8. En troisième lieu, il résulte des dispositions de l'article R. 431-8 du code de l'urbanisme que la notice du projet architectural doit notamment préciser " 2° Les partis retenus pour assurer l'insertion du projet dans son environnement et la prise en compte des paysages, faisant apparaître, en fonction des caractéristiques du projet : () b) L'implantation, l'organisation, la composition et le volume des constructions nouvelles, notamment par rapport aux constructions ou paysages avoisinants () ".

9. La circonstance que le dossier de demande de permis de construire ne comporterait pas l'ensemble des documents exigés par les dispositions du code de l'urbanisme, ou que les documents produits seraient insuffisants, imprécis ou comporteraient des inexactitudes, n'est susceptible d'entacher d'illégalité l'autorisation qui a été accordée que dans le cas où les omissions, inexactitudes ou insuffisances entachant le dossier ont été de nature à fausser l'appréciation portée par l'autorité administrative sur la conformité du projet à la réglementation applicable.

10. Si elle fait référence aux " hangars agricoles des grandes fermes des environs ", la notice ne comporte aucune description des constructions avoisinantes. Toutefois, les photographies figurant au dossier renseignent l'environnement, faisant notamment apparaître certaines des maisons situées au nord et au sud du bâtiment actuel. Si le dossier ne comporte aucune description littéraire ou photographique des constructions situées du côté opposé de la ruelle, en particulier celle de la requérante, en méconnaissance des dispositions précitées de l'article R. 431-8 du code de l'urbanisme, il n'est ni établi, ni même soutenu que cette insuffisance du dossier a été de nature à fausser l'appréciation portée par le service instructeur sur la conformité du projet à la règlementation, en particulier aux règles imposant l'insertion du projet dans son environnement, dont le respect n'est par ailleurs pas contesté.
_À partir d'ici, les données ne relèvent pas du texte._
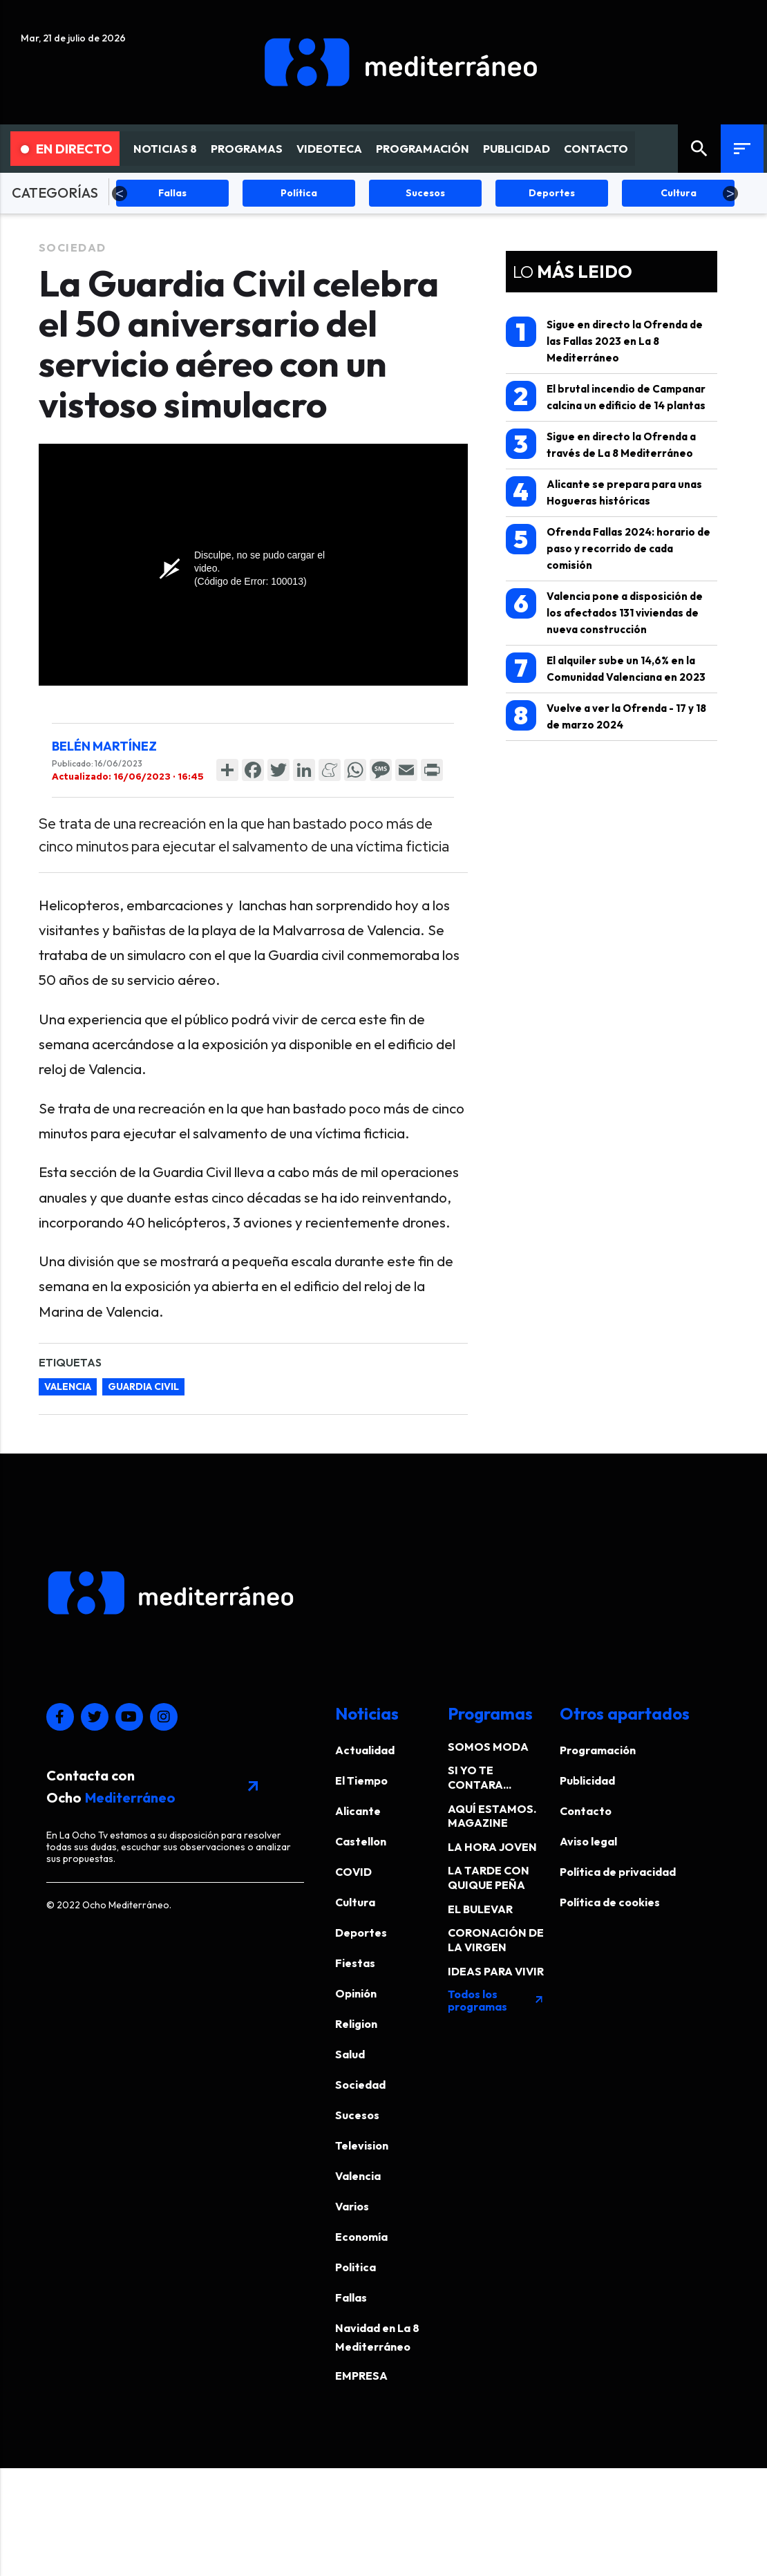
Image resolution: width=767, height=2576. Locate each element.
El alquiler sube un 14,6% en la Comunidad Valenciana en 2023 (606, 668)
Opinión (356, 1993)
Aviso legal (588, 1841)
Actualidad (365, 1750)
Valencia (358, 2176)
11. En quatrième lieu, il résulte des dispositions de l'article R. 431-10 du code de l'urbanisme que le projet architectural comprend notamment " c) Un document graphique permettant d'apprécier l'insertion du projet de construction par rapport aux constructions avoisinantes et aux paysages, son impact visuel ainsi que le traitement des accès et du terrain. / d) Deux documents photographiques permettant de situer le terrain respectivement dans l'environnement proche et, sauf si le demandeur justifie qu'aucune photographie de loin n'est possible, dans le paysage lointain. Les points et les angles des prises de vue sont reportés sur le plan de situation et le plan de masse () ".
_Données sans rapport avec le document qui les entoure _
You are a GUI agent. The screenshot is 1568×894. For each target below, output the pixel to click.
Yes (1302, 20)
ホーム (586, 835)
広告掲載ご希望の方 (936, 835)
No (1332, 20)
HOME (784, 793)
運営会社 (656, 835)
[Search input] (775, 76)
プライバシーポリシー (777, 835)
12. D'une part, ainsi que le fait valoir à juste titre la requérante, le document graphique figurant au dossier, élaboré sous forme d'une perspective cavalière, dépourvu de couleur, ne permet pas d'apprécier entièrement l'insertion du projet de construction par rapport aux constructions avoisinantes et aux paysages. Toutefois la notice décrit les matériaux utilisés pour l'extension, permettant ainsi d'apprécier l'impact visuel du projet, ainsi que son insertion par rapport aux constructions avoisinantes. D'autre part, si elles représentent suffisamment l'environnement lointain, les photographies figurant au dossier ne rendent pas compte de l'environnement proche, en ce qui concerne le côté opposé de la ruelle. Toutefois, il n'est ni établi, ni même soutenu que l'insuffisance du dossier à cet égard a été de nature à fausser l'appréciation portée par le service sur la conformité du projet à la règlementation, notamment aux règles imposant l'insertion du projet dans l'environnement.

13. En cinquième lieu, il ressort du plan des servitudes annexé au plan local d'urbanisme de la commune de Bourdonné que le terrain d'assiette du projet est concerné par le risque naturel lié à la présence de carrières souterraines abandonnées. Toutefois, si elle reproche au dossier de ne contenir aucun document permettant de s'assurer du respect de l'ensemble des prescriptions du plan de prévention des risques naturels (PPRN), la requérante, qui ne soutient pas par ailleurs que le projet ne serait pas conforme à ces prescriptions, ne justifie pas qu'une telle pièce était exigible, en application des dispositions de l'article R. 431-4 du code de l'urbanisme fixant la liste limitative des pièces comprises dans une demande de permis de construire. Ce moyen doit donc être écarté.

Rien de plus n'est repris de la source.